Não fui trabalhar hoje. Minha garganta me matava.
E fiz então a única coisa que se deve fazer quando a alegria dá as costas a você: eu chorei pra cacete. Lembrei de um tempo (não faz muito tempo) em que eu podia andar pela vida sem me arrastar nos nós amarrados nas minhas pernas, em que eu podia me permitir acreditar. Eu apostava na vida, porque sabia que, de um jeito ou de outro, eu não podia perder.
Agora não. Agora eu me desiludo. Agora eu penso que sempre fui boba, que sempre procurei conservar uma pureza em mim que não tem lugar no mundo, que já saiu de moda.
E esse luto me fez lembrar um poeminha que alguém me escreveu... há tanto tempo que parece que foi em outra vida. Foi quando eu ainda era criança, e éramos inocentes aos olhos do mundo. Não sei por onde anda esse poeta, nunca mais ouvi falar dele, vai ver até já morreu. Queria que ele soubesse o quanto ele foi importante pra mim. Ele que me fez tão linda, como eu sempre quis ser, como um dia eu fui.

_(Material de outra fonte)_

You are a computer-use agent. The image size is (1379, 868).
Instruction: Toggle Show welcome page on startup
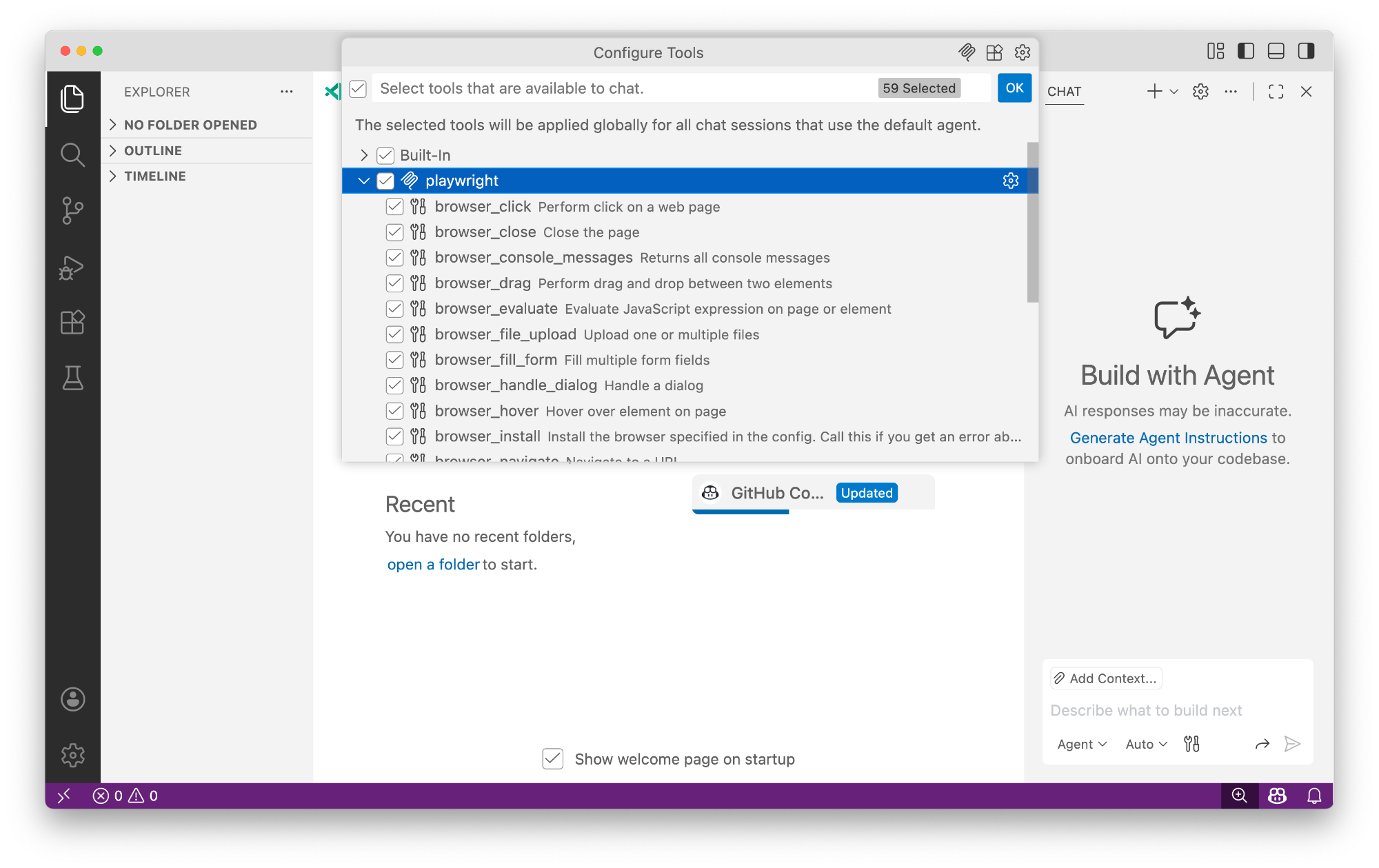(553, 759)
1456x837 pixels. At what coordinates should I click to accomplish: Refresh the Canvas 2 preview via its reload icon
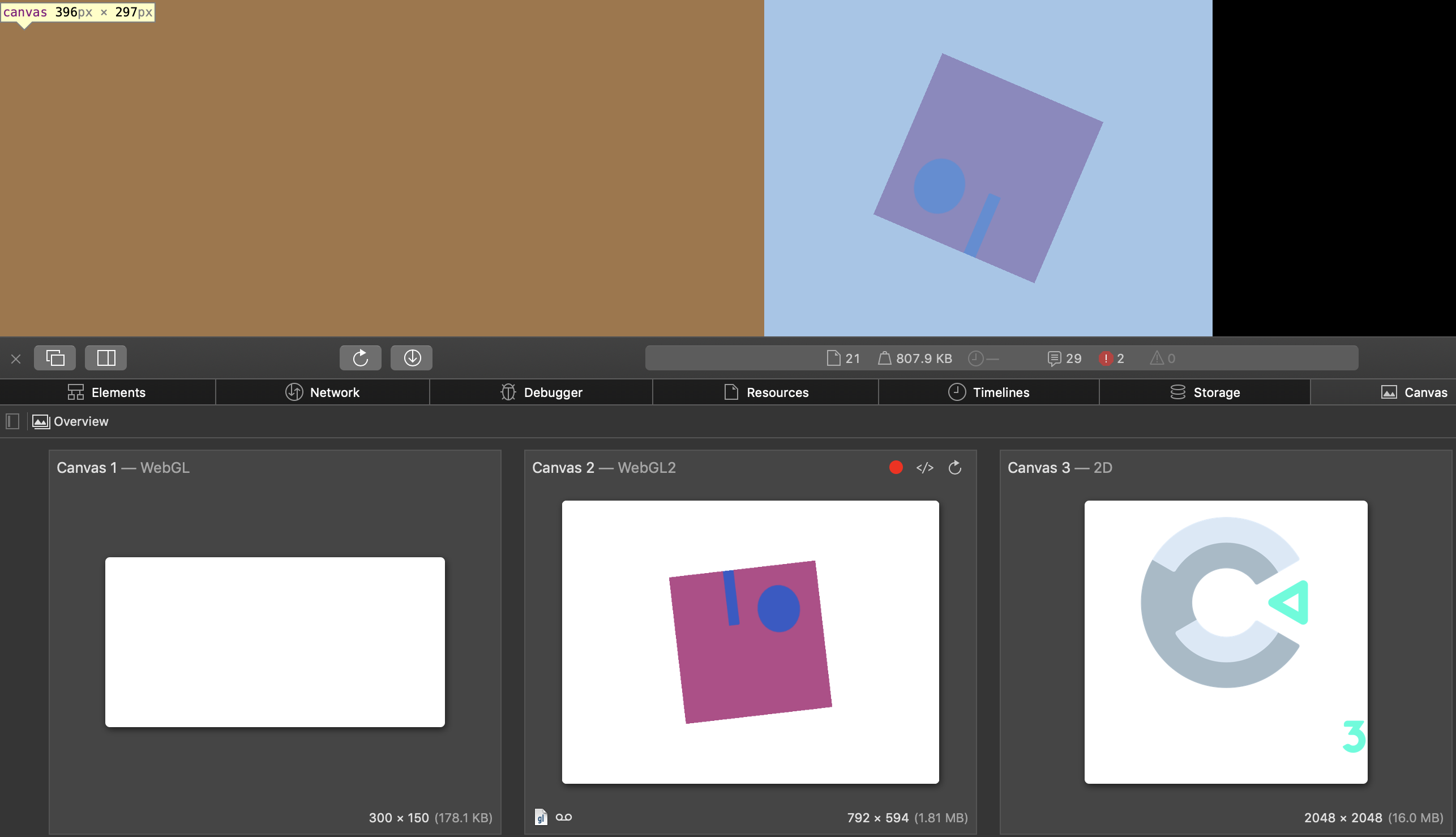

E foi tudo isso, e muito mais, o que se perdeu. E o poema tinha um trechinho que dizia assim:
"mas no giro de noite & dia o sossego
não vem; e não passa tampouco
aquilo que na noite é medo
aquilo que na noite é pouco
aquilo que na noite é o simples
não estar do meu amor.
não passa, enfim, minha dor;
não passa, enfim, meu amor
no caminho de pedras roídas
na areia vermelha do deserto
nas doídas investidas
nunca sequer tentadas. e é certo:
meu amor não passa na estrada
que leva ao umbral da porta
onde pus o meu futuro.
não ultrapassa aquele muro
de vento, de tempestade, escuro
sob a lua que míngua, enlutada.
e pela rua em que sangra, agoniza,
um projeto de eternidade
e um cinto de castidade,
me apanho, curvado, colhendo seixos
vermelhos, azuis, amarelos, e os deixo
pelo labirinto do sonho, onde os largo
atrás, para a viagem de regresso."
Se um dia eu o encontrasse, e ele lembrasse de quem eu fui, pediria que me escondesse: a minha viagem de regresso é por certo mais longa, e eu nunca poderia chegar do mesmo jeito que parti.